Description of the task
In full and without alteration, reproduce every record.

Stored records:

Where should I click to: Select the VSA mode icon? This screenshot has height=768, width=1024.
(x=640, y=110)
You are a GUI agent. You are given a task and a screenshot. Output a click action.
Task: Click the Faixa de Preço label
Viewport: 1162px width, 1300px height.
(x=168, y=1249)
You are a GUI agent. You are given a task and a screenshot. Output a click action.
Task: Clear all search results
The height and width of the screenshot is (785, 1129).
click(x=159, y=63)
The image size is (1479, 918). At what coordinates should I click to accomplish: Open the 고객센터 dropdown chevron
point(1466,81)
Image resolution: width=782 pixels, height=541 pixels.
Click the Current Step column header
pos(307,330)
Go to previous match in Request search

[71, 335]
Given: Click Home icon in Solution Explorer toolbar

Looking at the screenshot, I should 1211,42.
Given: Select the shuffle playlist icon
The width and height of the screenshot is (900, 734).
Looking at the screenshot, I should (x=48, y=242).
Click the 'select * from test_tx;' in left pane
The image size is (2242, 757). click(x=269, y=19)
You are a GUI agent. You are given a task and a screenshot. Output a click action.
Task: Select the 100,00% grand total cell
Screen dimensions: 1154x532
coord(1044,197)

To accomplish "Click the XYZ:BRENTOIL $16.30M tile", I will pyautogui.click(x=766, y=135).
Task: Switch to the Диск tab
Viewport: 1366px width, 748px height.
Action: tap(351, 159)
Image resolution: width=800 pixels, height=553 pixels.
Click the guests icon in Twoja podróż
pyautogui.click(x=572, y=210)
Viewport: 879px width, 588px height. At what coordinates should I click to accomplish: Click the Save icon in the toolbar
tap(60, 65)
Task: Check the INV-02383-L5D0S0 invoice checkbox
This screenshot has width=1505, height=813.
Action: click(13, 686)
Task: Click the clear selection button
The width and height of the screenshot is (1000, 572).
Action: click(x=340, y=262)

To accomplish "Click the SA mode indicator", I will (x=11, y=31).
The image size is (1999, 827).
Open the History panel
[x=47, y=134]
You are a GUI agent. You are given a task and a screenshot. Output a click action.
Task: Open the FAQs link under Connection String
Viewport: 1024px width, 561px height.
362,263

Response for this exercise
Where should I click to: Select the VSA mode icon? This screenshot has height=768, width=1024.
(x=640, y=110)
You are a GUI agent. You are given a task and a screenshot. Output a click action.
Task: Click the Faixa de Preço label
Viewport: 1162px width, 1300px height.
(x=168, y=1249)
You are a GUI agent. You are given a task and a screenshot. Output a click action.
Task: Clear all search results
The height and width of the screenshot is (785, 1129).
click(x=159, y=63)
The image size is (1479, 918). At what coordinates should I click to accomplish: Open the 고객센터 dropdown chevron
point(1466,81)
Image resolution: width=782 pixels, height=541 pixels.
Click the Current Step column header
pos(307,330)
Go to previous match in Request search

[71, 335]
Given: Click Home icon in Solution Explorer toolbar

Looking at the screenshot, I should 1211,42.
Given: Select the shuffle playlist icon
The width and height of the screenshot is (900, 734).
Looking at the screenshot, I should (x=48, y=242).
Click the 'select * from test_tx;' in left pane
The image size is (2242, 757). click(x=269, y=19)
You are a GUI agent. You are given a task and a screenshot. Output a click action.
Task: Select the 100,00% grand total cell
Screen dimensions: 1154x532
coord(1044,197)

To accomplish "Click the XYZ:BRENTOIL $16.30M tile", I will pyautogui.click(x=766, y=135).
Task: Switch to the Диск tab
Viewport: 1366px width, 748px height.
Action: tap(351, 159)
Image resolution: width=800 pixels, height=553 pixels.
Click the guests icon in Twoja podróż
pyautogui.click(x=572, y=210)
Viewport: 879px width, 588px height. At what coordinates should I click to accomplish: Click the Save icon in the toolbar
tap(60, 65)
Task: Check the INV-02383-L5D0S0 invoice checkbox
This screenshot has width=1505, height=813.
Action: click(13, 686)
Task: Click the clear selection button
The width and height of the screenshot is (1000, 572).
Action: click(x=340, y=262)

To accomplish "Click the SA mode indicator", I will (x=11, y=31).
The image size is (1999, 827).
Open the History panel
[x=47, y=134]
You are a GUI agent. You are given a task and a screenshot. Output a click action.
Task: Open the FAQs link under Connection String
Viewport: 1024px width, 561px height.
362,263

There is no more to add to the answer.